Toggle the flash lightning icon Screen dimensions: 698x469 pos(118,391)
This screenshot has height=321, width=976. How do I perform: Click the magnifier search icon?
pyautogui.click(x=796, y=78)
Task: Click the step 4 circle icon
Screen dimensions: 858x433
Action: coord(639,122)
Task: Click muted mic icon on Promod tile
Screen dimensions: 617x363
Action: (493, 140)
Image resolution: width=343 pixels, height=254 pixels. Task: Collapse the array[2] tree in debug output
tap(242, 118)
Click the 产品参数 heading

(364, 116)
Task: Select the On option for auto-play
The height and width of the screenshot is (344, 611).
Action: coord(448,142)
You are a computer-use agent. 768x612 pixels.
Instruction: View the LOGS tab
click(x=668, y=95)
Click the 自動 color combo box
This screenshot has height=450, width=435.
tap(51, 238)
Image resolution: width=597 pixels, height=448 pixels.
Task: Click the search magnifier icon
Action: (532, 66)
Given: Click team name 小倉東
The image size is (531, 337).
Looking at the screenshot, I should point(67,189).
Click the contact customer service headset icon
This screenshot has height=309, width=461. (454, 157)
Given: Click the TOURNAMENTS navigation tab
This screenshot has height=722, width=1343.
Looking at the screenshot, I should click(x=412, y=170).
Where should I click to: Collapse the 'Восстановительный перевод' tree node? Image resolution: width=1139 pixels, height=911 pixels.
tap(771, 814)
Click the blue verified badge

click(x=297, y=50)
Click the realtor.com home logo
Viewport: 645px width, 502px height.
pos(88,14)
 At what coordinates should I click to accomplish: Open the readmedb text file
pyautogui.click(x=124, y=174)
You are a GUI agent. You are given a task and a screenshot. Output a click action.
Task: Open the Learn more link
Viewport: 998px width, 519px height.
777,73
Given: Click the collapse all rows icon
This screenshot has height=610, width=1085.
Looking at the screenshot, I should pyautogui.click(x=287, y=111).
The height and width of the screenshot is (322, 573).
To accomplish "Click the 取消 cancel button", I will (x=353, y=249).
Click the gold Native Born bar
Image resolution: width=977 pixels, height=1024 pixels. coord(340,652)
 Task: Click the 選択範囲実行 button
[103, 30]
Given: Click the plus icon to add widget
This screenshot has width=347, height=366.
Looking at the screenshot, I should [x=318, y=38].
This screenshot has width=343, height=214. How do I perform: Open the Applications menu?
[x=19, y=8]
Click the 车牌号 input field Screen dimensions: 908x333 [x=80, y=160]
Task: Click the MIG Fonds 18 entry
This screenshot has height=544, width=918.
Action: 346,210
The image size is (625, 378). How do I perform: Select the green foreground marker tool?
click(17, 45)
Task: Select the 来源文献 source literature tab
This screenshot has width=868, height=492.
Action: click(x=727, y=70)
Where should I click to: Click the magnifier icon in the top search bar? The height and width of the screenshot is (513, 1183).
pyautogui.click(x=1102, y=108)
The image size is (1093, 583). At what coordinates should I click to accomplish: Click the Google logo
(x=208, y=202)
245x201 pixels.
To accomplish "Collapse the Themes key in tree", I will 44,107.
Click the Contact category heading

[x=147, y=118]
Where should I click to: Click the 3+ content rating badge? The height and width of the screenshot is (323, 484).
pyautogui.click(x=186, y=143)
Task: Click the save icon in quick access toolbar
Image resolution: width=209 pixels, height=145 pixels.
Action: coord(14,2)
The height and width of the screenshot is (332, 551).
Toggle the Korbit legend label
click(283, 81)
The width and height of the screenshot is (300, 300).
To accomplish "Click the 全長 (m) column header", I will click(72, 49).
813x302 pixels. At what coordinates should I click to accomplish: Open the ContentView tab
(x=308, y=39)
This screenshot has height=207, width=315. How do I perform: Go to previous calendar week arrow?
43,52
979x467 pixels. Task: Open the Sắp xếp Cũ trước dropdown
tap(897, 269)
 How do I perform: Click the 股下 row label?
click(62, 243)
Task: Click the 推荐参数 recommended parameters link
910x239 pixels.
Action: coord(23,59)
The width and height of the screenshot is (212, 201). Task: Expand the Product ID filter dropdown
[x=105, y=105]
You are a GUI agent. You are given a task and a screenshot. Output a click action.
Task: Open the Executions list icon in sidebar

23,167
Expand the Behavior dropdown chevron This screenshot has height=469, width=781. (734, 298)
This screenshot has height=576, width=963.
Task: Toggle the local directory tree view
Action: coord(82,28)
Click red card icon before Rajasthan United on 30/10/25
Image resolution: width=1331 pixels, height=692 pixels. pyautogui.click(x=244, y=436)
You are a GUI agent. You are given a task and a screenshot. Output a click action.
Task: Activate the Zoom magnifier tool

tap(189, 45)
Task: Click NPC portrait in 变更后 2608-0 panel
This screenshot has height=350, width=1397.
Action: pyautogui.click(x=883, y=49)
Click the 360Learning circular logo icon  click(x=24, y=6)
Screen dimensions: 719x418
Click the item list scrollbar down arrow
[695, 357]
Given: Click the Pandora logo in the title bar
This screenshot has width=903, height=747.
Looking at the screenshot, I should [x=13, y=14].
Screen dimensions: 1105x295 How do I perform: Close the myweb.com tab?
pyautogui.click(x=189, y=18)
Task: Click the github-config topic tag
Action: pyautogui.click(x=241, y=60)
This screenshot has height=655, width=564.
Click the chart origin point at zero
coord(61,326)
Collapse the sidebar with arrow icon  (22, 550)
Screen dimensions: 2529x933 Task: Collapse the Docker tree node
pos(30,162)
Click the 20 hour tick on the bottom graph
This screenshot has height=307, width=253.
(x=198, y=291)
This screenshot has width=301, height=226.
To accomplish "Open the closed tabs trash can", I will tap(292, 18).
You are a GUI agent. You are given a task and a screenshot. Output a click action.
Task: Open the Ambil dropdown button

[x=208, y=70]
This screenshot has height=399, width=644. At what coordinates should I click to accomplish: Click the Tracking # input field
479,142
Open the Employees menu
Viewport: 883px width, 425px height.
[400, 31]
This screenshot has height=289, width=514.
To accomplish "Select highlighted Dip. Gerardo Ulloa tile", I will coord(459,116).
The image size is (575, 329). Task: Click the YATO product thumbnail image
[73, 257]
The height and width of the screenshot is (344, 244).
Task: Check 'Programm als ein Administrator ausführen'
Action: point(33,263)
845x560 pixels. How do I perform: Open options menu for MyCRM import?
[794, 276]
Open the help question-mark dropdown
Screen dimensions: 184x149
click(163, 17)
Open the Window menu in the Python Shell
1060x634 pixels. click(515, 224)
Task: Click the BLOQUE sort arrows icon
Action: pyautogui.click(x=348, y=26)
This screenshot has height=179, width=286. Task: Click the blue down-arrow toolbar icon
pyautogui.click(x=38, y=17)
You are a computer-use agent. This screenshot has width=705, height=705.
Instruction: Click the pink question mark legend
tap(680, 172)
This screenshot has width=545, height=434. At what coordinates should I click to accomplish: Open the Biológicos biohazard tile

= = =

> Exercise instructions
Keeping each word as given, write out the material above.

> Completed task
Toggle the flash lightning icon Screen dimensions: 698x469 pos(118,391)
This screenshot has height=321, width=976. How do I perform: Click the magnifier search icon?
pyautogui.click(x=796, y=78)
Task: Click the step 4 circle icon
Screen dimensions: 858x433
Action: coord(639,122)
Task: Click muted mic icon on Promod tile
Screen dimensions: 617x363
Action: (493, 140)
Image resolution: width=343 pixels, height=254 pixels. Task: Collapse the array[2] tree in debug output
tap(242, 118)
Click the 产品参数 heading

(364, 116)
Task: Select the On option for auto-play
The height and width of the screenshot is (344, 611).
Action: coord(448,142)
You are a computer-use agent. 768x612 pixels.
Instruction: View the LOGS tab
click(x=668, y=95)
Click the 自動 color combo box
This screenshot has height=450, width=435.
tap(51, 238)
Image resolution: width=597 pixels, height=448 pixels.
Task: Click the search magnifier icon
Action: (532, 66)
Given: Click team name 小倉東
The image size is (531, 337).
Looking at the screenshot, I should point(67,189).
Click the contact customer service headset icon
This screenshot has height=309, width=461. (454, 157)
Given: Click the TOURNAMENTS navigation tab
This screenshot has height=722, width=1343.
Looking at the screenshot, I should click(x=412, y=170).
Where should I click to: Collapse the 'Восстановительный перевод' tree node? Image resolution: width=1139 pixels, height=911 pixels.
tap(771, 814)
Click the blue verified badge

click(x=297, y=50)
Click the realtor.com home logo
Viewport: 645px width, 502px height.
pos(88,14)
 At what coordinates should I click to accomplish: Open the readmedb text file
pyautogui.click(x=124, y=174)
You are a GUI agent. You are given a task and a screenshot. Output a click action.
Task: Open the Learn more link
Viewport: 998px width, 519px height.
777,73
Given: Click the collapse all rows icon
This screenshot has height=610, width=1085.
Looking at the screenshot, I should pyautogui.click(x=287, y=111).
The height and width of the screenshot is (322, 573).
To accomplish "Click the 取消 cancel button", I will (x=353, y=249).
Click the gold Native Born bar
Image resolution: width=977 pixels, height=1024 pixels. coord(340,652)
 Task: Click the 選択範囲実行 button
[103, 30]
Given: Click the plus icon to add widget
This screenshot has width=347, height=366.
Looking at the screenshot, I should [x=318, y=38].
This screenshot has width=343, height=214. How do I perform: Open the Applications menu?
[x=19, y=8]
Click the 车牌号 input field Screen dimensions: 908x333 [x=80, y=160]
Task: Click the MIG Fonds 18 entry
This screenshot has height=544, width=918.
Action: 346,210
The image size is (625, 378). How do I perform: Select the green foreground marker tool?
click(17, 45)
Task: Select the 来源文献 source literature tab
This screenshot has width=868, height=492.
Action: click(x=727, y=70)
Where should I click to: Click the magnifier icon in the top search bar? The height and width of the screenshot is (513, 1183).
pyautogui.click(x=1102, y=108)
The image size is (1093, 583). At what coordinates should I click to accomplish: Click the Google logo
(x=208, y=202)
245x201 pixels.
To accomplish "Collapse the Themes key in tree", I will 44,107.
Click the Contact category heading

[x=147, y=118]
Where should I click to: Click the 3+ content rating badge? The height and width of the screenshot is (323, 484).
pyautogui.click(x=186, y=143)
Task: Click the save icon in quick access toolbar
Image resolution: width=209 pixels, height=145 pixels.
Action: coord(14,2)
The height and width of the screenshot is (332, 551).
Toggle the Korbit legend label
click(283, 81)
The width and height of the screenshot is (300, 300).
To accomplish "Click the 全長 (m) column header", I will click(72, 49).
813x302 pixels. At what coordinates should I click to accomplish: Open the ContentView tab
(x=308, y=39)
This screenshot has height=207, width=315. How do I perform: Go to previous calendar week arrow?
43,52
979x467 pixels. Task: Open the Sắp xếp Cũ trước dropdown
tap(897, 269)
 How do I perform: Click the 股下 row label?
click(62, 243)
Task: Click the 推荐参数 recommended parameters link
910x239 pixels.
Action: coord(23,59)
The width and height of the screenshot is (212, 201). Task: Expand the Product ID filter dropdown
[x=105, y=105]
You are a GUI agent. You are given a task and a screenshot. Output a click action.
Task: Open the Executions list icon in sidebar

23,167
Expand the Behavior dropdown chevron This screenshot has height=469, width=781. (734, 298)
This screenshot has height=576, width=963.
Task: Toggle the local directory tree view
Action: coord(82,28)
Click red card icon before Rajasthan United on 30/10/25
Image resolution: width=1331 pixels, height=692 pixels. pyautogui.click(x=244, y=436)
You are a GUI agent. You are given a task and a screenshot. Output a click action.
Task: Activate the Zoom magnifier tool

tap(189, 45)
Task: Click NPC portrait in 变更后 2608-0 panel
This screenshot has height=350, width=1397.
Action: pyautogui.click(x=883, y=49)
Click the 360Learning circular logo icon  click(x=24, y=6)
Screen dimensions: 719x418
Click the item list scrollbar down arrow
[695, 357]
Given: Click the Pandora logo in the title bar
This screenshot has width=903, height=747.
Looking at the screenshot, I should [x=13, y=14].
Screen dimensions: 1105x295 How do I perform: Close the myweb.com tab?
pyautogui.click(x=189, y=18)
Task: Click the github-config topic tag
Action: pyautogui.click(x=241, y=60)
This screenshot has height=655, width=564.
Click the chart origin point at zero
coord(61,326)
Collapse the sidebar with arrow icon  (22, 550)
Screen dimensions: 2529x933 Task: Collapse the Docker tree node
pos(30,162)
Click the 20 hour tick on the bottom graph
This screenshot has height=307, width=253.
(x=198, y=291)
This screenshot has width=301, height=226.
To accomplish "Open the closed tabs trash can", I will tap(292, 18).
You are a GUI agent. You are given a task and a screenshot. Output a click action.
Task: Open the Ambil dropdown button

[x=208, y=70]
This screenshot has height=399, width=644. At what coordinates should I click to accomplish: Click the Tracking # input field
479,142
Open the Employees menu
Viewport: 883px width, 425px height.
[400, 31]
This screenshot has height=289, width=514.
To accomplish "Select highlighted Dip. Gerardo Ulloa tile", I will coord(459,116).
The image size is (575, 329). Task: Click the YATO product thumbnail image
[73, 257]
The height and width of the screenshot is (344, 244).
Task: Check 'Programm als ein Administrator ausführen'
Action: point(33,263)
845x560 pixels. How do I perform: Open options menu for MyCRM import?
[794, 276]
Open the help question-mark dropdown
Screen dimensions: 184x149
click(163, 17)
Open the Window menu in the Python Shell
1060x634 pixels. click(515, 224)
Task: Click the BLOQUE sort arrows icon
Action: pyautogui.click(x=348, y=26)
This screenshot has height=179, width=286. Task: Click the blue down-arrow toolbar icon
pyautogui.click(x=38, y=17)
You are a computer-use agent. This screenshot has width=705, height=705.
Instruction: Click the pink question mark legend
tap(680, 172)
This screenshot has width=545, height=434. At what coordinates should I click to accomplish: Open the Biológicos biohazard tile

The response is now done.